(Stored data entries)
▬▬▬▬▬▬▬▬▬▬

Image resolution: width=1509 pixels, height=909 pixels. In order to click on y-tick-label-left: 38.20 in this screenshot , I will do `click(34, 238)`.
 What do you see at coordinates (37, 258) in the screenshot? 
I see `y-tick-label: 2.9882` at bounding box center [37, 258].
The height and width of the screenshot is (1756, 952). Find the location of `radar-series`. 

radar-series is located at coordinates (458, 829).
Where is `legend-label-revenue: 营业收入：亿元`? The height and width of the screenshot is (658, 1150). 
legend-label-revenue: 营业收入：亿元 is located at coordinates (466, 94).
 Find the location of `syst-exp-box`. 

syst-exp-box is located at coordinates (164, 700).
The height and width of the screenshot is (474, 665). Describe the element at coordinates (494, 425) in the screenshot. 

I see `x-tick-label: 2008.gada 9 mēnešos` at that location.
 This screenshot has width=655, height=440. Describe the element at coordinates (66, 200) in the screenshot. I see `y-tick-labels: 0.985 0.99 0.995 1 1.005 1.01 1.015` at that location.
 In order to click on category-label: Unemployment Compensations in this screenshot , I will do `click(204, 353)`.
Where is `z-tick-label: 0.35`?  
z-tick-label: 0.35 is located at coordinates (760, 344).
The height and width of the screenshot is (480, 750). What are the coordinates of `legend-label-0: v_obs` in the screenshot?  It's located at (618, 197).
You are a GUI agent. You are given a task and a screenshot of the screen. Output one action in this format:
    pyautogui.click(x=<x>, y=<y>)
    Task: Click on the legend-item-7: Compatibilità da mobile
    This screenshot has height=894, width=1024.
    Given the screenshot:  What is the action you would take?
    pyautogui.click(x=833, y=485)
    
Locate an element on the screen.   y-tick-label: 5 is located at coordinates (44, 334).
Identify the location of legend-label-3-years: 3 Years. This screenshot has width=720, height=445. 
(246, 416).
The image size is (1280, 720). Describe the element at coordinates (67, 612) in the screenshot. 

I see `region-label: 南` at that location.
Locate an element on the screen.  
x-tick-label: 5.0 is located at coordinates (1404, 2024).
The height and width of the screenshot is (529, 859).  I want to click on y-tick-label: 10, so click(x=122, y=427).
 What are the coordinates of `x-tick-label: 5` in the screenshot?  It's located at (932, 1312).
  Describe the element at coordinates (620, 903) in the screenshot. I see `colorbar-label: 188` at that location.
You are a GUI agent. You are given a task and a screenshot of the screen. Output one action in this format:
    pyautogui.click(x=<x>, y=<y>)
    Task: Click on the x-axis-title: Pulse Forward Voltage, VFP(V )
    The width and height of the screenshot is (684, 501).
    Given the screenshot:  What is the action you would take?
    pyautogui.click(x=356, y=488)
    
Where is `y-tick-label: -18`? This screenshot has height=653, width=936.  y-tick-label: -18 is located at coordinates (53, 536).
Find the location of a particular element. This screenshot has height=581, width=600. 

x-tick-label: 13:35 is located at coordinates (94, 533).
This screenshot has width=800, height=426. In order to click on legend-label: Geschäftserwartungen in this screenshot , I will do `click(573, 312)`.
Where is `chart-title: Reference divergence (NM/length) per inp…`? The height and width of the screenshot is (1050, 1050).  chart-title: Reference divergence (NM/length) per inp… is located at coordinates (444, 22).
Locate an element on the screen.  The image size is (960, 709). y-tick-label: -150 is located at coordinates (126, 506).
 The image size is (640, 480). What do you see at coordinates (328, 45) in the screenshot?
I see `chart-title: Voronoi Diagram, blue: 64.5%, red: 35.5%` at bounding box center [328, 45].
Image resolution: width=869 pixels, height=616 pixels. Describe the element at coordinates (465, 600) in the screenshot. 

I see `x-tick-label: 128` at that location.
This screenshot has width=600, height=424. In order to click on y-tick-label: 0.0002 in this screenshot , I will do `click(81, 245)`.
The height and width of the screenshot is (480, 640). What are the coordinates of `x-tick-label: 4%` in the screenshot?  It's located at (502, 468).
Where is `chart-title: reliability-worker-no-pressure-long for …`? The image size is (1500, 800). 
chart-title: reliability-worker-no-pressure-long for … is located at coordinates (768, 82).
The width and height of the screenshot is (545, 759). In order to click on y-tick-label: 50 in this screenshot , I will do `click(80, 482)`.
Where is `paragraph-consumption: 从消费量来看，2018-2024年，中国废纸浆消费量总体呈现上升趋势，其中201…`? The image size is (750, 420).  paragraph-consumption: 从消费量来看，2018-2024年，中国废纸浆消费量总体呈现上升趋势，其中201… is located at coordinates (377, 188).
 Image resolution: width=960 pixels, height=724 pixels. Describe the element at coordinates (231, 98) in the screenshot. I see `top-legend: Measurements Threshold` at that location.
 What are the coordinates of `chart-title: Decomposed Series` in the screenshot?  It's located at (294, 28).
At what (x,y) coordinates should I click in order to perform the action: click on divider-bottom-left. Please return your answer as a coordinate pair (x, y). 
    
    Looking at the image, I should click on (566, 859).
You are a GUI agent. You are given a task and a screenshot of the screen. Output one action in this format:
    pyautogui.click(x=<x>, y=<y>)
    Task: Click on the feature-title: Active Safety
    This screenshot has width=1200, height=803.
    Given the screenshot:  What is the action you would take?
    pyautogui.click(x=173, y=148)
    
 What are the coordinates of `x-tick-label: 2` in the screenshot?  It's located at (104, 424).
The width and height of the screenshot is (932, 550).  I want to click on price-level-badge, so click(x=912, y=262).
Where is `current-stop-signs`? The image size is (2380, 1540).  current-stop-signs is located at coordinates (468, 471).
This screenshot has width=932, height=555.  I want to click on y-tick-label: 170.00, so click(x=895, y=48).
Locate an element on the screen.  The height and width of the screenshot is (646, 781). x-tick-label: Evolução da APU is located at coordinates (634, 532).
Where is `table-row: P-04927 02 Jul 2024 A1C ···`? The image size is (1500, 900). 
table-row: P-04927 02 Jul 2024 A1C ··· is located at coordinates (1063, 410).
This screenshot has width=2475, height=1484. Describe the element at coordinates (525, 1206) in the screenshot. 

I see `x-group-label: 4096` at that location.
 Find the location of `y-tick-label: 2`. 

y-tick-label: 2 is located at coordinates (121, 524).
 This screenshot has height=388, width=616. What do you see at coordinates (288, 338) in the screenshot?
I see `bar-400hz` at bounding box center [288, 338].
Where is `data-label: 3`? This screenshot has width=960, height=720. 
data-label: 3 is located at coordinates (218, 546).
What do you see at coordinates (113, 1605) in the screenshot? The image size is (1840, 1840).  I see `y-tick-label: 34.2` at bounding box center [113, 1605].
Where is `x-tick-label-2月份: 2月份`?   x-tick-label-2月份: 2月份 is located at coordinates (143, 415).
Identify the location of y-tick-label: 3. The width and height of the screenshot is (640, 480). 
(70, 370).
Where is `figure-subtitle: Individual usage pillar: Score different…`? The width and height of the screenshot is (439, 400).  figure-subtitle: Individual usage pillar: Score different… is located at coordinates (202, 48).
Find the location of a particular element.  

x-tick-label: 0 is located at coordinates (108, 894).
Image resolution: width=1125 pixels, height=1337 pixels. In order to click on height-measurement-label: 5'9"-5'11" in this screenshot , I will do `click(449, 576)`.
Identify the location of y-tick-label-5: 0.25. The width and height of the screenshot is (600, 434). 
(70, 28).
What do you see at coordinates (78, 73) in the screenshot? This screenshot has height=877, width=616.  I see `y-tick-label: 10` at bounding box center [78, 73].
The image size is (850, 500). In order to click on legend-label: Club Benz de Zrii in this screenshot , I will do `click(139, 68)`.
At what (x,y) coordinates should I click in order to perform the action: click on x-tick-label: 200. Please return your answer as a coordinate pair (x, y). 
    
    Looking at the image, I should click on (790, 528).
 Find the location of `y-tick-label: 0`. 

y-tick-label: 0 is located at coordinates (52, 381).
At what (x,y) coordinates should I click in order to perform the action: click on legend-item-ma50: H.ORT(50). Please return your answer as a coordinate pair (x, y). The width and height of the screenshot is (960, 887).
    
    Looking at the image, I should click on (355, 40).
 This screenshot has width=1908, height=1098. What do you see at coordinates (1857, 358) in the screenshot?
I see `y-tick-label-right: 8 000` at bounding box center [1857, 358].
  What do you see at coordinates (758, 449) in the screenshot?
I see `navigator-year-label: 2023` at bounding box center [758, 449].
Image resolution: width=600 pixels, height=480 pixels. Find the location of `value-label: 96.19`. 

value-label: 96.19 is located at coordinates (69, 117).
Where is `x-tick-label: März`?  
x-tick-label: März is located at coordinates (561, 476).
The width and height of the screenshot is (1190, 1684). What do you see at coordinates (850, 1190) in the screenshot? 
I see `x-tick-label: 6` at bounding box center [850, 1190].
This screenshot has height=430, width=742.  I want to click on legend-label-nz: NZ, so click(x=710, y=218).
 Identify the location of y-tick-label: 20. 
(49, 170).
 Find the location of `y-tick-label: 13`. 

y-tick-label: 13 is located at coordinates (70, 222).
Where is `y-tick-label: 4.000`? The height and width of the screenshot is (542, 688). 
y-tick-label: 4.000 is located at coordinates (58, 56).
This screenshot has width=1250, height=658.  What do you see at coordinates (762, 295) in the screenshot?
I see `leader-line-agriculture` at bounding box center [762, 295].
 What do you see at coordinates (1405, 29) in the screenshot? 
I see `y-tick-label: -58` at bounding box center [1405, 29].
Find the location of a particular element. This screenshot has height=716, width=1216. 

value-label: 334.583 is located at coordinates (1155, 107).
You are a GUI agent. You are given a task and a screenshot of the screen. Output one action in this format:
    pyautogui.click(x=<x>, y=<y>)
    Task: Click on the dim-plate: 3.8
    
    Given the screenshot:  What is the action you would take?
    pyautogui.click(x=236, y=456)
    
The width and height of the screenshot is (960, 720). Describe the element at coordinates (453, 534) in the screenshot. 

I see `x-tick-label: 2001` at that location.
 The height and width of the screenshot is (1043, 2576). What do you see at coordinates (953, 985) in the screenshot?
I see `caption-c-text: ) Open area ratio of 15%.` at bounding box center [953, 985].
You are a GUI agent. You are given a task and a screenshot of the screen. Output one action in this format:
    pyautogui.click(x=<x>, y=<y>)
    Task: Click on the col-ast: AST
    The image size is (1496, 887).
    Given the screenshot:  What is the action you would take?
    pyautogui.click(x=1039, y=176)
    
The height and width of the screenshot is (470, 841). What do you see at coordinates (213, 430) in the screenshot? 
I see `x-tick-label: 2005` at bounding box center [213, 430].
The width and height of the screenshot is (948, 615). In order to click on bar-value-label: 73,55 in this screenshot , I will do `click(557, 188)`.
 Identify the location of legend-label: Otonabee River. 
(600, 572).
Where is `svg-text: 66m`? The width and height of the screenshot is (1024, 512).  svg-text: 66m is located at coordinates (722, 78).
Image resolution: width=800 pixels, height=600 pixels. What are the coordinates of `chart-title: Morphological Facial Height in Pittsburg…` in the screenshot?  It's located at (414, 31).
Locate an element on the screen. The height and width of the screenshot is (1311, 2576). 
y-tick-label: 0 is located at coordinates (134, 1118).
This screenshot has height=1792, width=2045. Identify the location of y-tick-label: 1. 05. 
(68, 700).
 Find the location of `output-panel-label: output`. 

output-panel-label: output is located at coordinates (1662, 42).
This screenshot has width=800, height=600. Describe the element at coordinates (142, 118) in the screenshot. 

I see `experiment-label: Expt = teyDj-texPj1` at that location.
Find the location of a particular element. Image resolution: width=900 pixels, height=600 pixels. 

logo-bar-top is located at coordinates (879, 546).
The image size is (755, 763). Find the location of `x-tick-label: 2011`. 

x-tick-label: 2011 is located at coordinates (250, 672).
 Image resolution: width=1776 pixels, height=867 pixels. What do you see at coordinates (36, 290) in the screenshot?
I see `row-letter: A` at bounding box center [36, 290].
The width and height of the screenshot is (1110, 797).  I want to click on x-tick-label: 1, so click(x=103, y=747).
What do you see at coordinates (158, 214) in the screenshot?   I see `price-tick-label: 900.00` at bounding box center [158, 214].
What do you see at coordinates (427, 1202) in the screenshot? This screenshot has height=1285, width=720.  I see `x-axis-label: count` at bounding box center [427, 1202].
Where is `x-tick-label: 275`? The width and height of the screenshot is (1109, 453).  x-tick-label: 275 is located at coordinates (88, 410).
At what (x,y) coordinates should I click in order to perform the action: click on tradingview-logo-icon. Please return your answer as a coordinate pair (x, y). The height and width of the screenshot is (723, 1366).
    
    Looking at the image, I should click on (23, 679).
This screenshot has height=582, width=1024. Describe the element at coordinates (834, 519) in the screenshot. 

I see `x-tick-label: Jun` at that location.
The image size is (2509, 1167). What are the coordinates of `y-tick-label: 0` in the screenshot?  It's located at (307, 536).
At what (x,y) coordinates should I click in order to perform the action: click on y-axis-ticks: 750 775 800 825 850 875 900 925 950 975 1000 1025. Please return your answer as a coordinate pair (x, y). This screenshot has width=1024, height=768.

▬▬▬▬▬▬▬▬▬▬

Pull out each line of the records that contains the word "particular". Case counts.

Find the location of a particular element. This screenshot has height=581, width=600. 
Find the location of a particular element.  
Find the location of a particular element. This screenshot has height=716, width=1216. 
Find the location of a particular element. Image resolution: width=900 pixels, height=600 pixels. 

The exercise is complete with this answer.